Es en este contexto que surge este nuevo movimiento estudiantil, a este momento aun en proceso de articular un pliego de demandas que incorpore y armonice tanto las exigencias inmediatas como el tema del pasaje escolar en el transporte público como aquellas demandas de alcance más estratégico como el término al lucro en la educación o incluso el fin del sistema de educación municipalizada, como exigen los estudiantes secundarios, o la obtención de un compromiso de largo plazo para el rescate de la educación universitaria pública, con la asignación de recursos que les permitan efectuar su labor que hasta 1973 se la entendió no sólo como la de formar profesionales, sino también ser centros de investigación, para beneficio de las regiones y así en última instancia contribuir al desarrollo del país en su conjunto, y ser centros de extensión insertos en las comunidades donde están ubicadas.
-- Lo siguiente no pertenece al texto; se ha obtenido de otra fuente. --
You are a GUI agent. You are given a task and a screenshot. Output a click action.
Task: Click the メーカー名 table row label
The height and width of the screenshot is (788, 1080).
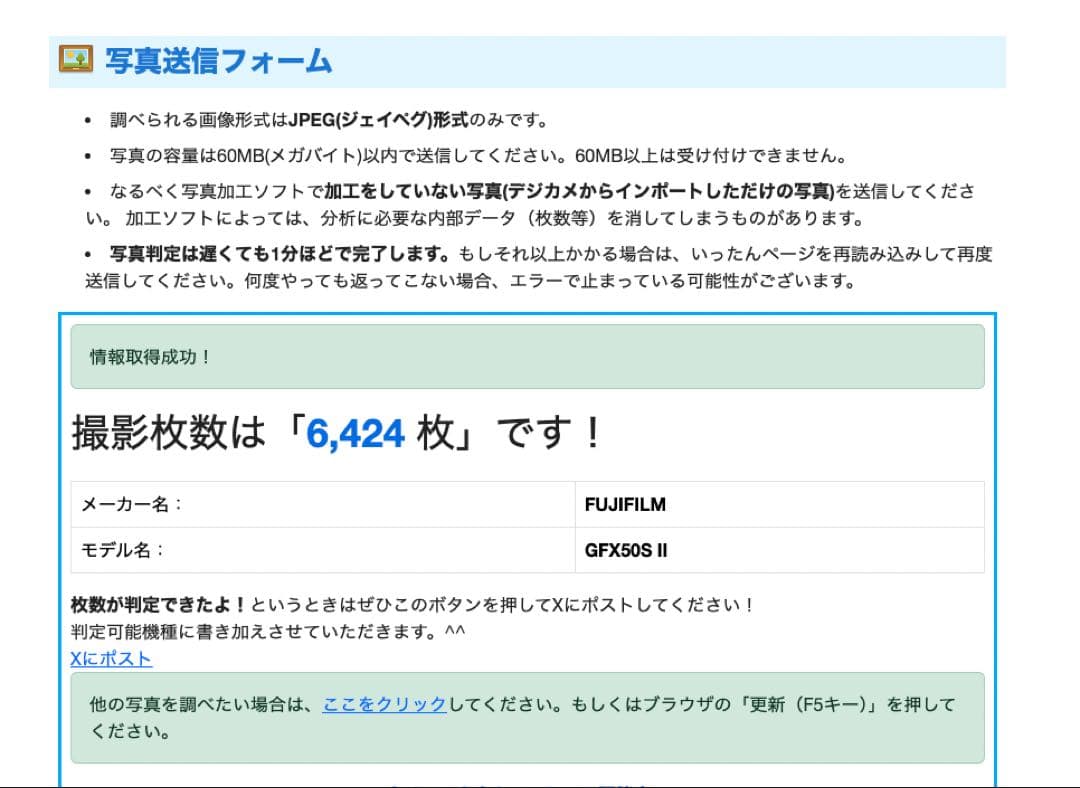click(x=130, y=504)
Queda por verse si este movimiento llegará a obtener esos objetivos o no, pero aun cuando ello no se lograra en esta oportunidad, la semilla debe quedar allí para que se retome la lucha en un contexto aun más amplio. Al fin de cuentas, si uno observa la situación de la educación en Chile, este es uno de esos temas que no puede resolverse en el marco institucional heredado de la dictadura y por lo tanto la lucha de los estudiantes y profesores hoy, se debe engranar necesariamente con una demanda más global que debe incluir el cuestionamiento al modelo neoliberal impuesto desde la dictadura y al marco institucional que lo sanciona, en otras palabras y en relación a esto último: la demanda por una nueva constitución redactada a partir de una asamblea constituyente democráticamente elegida.
¿Estoy confundiendo deseos con realidades? Puede ser, pero a lo mejor sólo por ahora, y el tiempo me dé la razón y entonces pueda decir que todo comenzó con estas movilizaciones de muchachos y muchachas de liceos y universidades. Si esas movilizaciones continúan y si se amplían a otros sectores no es impensable que se llegue a un momento de crisis que incluso fuerce al gobierno—a su pesar—a buscar una salida por medio de la redacción de una nueva constitución. Lo paradójico sería que ello se lograra bajo un (asediado, esa es la condición) gobierno de derecha.